HENN Tan, the founder of mainboard-listed Trek 2000 International and one-time poster boy for Singapore tech innovation, was charged in court on Wednesday with multiple offences involving falsification of accounts, cheating external auditors, forgery and disclosure breaches under Singapore's securities laws.

Three former Trek executives - chief financial officer Gurcharan Singh, executive director Poo Teng Pin and president of regional sales Foo Kok Wah - were also charged along with Trek's 63-year-old chairman emeritus.

Tan, Singh and Poo are also accused of committing disclosure offences under the Securities and Futures Act.

Tan - who shot to prominence as inventor of the revolutionary thumbdrive - faces a total of 15 charges involving alleged offences as far back as 2006. Of these, seven relate to falsification, including entries in Trek's financial statements from 2011 to 2015.

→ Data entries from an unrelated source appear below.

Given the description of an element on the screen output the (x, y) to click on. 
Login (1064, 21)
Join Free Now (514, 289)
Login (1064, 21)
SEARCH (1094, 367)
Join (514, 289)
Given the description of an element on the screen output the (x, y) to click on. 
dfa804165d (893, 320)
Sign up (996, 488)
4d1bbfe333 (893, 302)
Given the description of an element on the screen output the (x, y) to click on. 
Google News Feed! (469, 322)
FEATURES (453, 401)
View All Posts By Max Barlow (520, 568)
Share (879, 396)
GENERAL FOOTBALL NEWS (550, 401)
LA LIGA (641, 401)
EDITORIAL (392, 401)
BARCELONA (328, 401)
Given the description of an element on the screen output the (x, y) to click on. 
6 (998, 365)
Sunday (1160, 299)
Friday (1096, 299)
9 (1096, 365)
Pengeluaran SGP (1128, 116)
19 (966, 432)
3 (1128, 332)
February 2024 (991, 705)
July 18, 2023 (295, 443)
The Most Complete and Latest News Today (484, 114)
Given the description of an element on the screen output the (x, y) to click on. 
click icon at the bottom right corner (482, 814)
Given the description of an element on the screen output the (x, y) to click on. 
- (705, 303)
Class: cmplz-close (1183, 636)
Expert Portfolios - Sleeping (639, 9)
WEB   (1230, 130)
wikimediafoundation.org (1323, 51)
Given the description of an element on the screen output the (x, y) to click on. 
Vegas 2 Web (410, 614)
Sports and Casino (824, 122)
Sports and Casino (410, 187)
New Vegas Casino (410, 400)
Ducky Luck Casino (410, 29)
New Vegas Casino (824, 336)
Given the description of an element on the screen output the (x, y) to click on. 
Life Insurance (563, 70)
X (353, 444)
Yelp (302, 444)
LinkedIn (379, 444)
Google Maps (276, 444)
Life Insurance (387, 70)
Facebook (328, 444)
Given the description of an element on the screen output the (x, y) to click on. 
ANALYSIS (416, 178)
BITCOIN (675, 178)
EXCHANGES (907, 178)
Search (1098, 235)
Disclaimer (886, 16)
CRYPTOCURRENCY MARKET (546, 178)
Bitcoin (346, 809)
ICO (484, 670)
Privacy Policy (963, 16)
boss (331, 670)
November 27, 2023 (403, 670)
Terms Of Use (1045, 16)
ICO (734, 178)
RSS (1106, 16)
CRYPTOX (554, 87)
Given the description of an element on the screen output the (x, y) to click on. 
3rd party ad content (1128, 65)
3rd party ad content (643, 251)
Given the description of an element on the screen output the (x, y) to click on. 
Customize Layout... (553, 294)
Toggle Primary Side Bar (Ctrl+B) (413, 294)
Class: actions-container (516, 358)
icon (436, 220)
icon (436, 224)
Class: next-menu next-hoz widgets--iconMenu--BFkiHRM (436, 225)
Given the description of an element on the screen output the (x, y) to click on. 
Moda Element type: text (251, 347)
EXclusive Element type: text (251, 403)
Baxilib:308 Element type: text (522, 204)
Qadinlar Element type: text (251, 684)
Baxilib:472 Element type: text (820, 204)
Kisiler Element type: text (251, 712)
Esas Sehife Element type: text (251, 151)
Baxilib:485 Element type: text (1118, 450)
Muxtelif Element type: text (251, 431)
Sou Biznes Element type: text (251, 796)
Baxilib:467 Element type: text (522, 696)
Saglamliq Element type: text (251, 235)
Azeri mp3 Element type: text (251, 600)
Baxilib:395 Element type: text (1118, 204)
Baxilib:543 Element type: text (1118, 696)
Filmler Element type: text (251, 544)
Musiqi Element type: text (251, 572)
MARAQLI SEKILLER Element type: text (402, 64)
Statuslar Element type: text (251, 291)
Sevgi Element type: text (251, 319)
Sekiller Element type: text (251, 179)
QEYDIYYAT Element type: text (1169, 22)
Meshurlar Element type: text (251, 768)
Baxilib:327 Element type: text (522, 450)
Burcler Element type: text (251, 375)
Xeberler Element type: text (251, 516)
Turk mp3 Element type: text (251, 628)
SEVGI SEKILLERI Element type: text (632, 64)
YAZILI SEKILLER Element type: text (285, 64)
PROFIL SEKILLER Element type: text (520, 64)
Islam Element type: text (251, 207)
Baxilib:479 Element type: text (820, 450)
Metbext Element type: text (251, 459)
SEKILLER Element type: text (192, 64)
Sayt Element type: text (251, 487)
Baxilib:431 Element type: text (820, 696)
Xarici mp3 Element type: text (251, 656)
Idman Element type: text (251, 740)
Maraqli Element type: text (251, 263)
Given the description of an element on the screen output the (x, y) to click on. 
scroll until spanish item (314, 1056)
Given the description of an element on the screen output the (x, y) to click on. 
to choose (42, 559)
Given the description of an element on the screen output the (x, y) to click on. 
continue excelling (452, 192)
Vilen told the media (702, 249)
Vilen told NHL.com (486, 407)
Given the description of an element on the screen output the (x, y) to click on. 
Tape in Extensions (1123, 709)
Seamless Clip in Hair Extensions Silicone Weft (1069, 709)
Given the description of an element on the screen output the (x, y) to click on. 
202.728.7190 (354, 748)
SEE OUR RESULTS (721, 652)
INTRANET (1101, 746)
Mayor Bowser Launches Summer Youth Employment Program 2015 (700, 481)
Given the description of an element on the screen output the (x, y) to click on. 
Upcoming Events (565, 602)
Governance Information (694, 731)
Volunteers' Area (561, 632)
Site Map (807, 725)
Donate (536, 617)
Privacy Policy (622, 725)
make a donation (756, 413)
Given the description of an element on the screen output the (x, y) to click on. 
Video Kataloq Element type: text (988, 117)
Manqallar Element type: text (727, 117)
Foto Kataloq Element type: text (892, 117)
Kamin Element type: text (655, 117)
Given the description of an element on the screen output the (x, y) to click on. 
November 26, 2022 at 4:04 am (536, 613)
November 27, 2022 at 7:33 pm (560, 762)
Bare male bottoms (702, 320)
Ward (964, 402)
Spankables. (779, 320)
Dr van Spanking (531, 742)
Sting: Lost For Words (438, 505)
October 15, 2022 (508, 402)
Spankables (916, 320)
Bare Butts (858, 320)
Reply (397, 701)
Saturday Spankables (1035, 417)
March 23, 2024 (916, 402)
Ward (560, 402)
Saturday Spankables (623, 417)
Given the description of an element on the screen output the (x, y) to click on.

These included two charges of him engaging in a conspiracy with Singh between 2006 and 2011 and in 2015 to create false entries in Trek's financial statements for 2011 to 2015.

He is also accused of conspiring with Singh, also 63, Poo, 42, and Foo, 52, to deceive external auditors Ernst & Young (E&Y) into believing that the FY2015 financial statements had been properly drawn up in a bid to obtain an unqualified opinion, thereby attracting a single cheating charge.

Further, Tan had allegedly instigated a staff member to forge documents for the purpose of deceiving E&Y into believing that Trek's FY2014 financial statements were in regulatory compliance to obtain a clean audit.

He was also slapped with six counts of disclosure offences for "recklessly" failing to make immediate announcements on a total of 47 interested person transactions from 2010 to 2013 relating to sales between the group and related companies S-Com Solutions (Hong Kong) and T-Data Systems.

Tan stepped down in May 2018 as chief executive and director of the technology solutions provider. His son, Wayne Tan Joon Yong, is currently group president and executive director.

Singh faces a total of 16 charges similar to Tan's, while Foo and Poo have been charged with three and eight offences respectively.

The prescribed maximum punishments for each count of cheating and forgery for the purpose of cheating are the heaviest - a 10-year imprisonment term and fine.

Each accused was granted bail of S$300,000 or S$400,000. Their cases will be mentioned on Nov 6 as Foo and Poo were given time to engage lawyers and for Tan and Singh to make representations to prosecutors.

Tan is represented by Andy Lem of Eversheds Harry Elias.

Tan's arraignment, which comes over a year after a forensic review flagged potential legal breaches, is a further blow to Trek's continuing struggles.

The company offered renewed hope in 2015 when global toy manufacturer Mattel and Osim International's Ron Sim bought a substantial 8.8 cent stake in the company.

Tan had said in the past that Trek 2000 made its "single biggest mistake" when it was too quick to share its new thumbdrive technology while the patent for it was still pending.

It had invented the universal serial bus (USB) data storage device at the turn of the millennium, consigning floppy disks to history, and putting Trek on the global tech stage.

But clones quickly swamped the market. The company went after them hammer-and-tongs in court. It was a slog that took years and cost millions, with victory achieved on a painstaking, piecemeal basis.

Trek 2000 posted a net profit of US$33,000 for the second quarter ended June 30, down 57 per cent from the same period a year earlier.

The counter was 0.4 Singapore cents or 4.9 per cent lower at 7.7 cents on Wednesday. Trek did not issue any announcement on the arraignments nor made a request for a trading halt even though some of the alleged offences relate to the veracity of its financial statements.

The company had not responded to The Business Times' queries by press time.

Meanwhile, the Singapore Exchange Regulation (SGX RegCo) issued queries to Trek 2000 on Wednesday night, referring to articles by BTand The Straits Times regarding the charges by the Commercial Affairs Department (CAD) against Tan and the three other former officers.

It asked whether all charges served on the four parties relate to matters highlighted by RSM Corporate Advisory in their reports released by Trek on July 18, 2017 and April 23, 2018. Trek had appointed RSM's forensic accountants in June 2016 to conduct an independent review of certain interested party transactions as well as suspicious transactions being investigated by the CAD.

In addition, SGX RegCo wanted to know if the financial impact of the matters that are subject to CAD charges had been publicly disclosed and also asked the board of Trek to provide an update to shareholders on how it has addressed internal control lapses in the group.

SGX RegCo had issued a notice of compliance on Apr 26, 2018 requiring the company to undertake an independent review of its internal controls and corporate governance practices.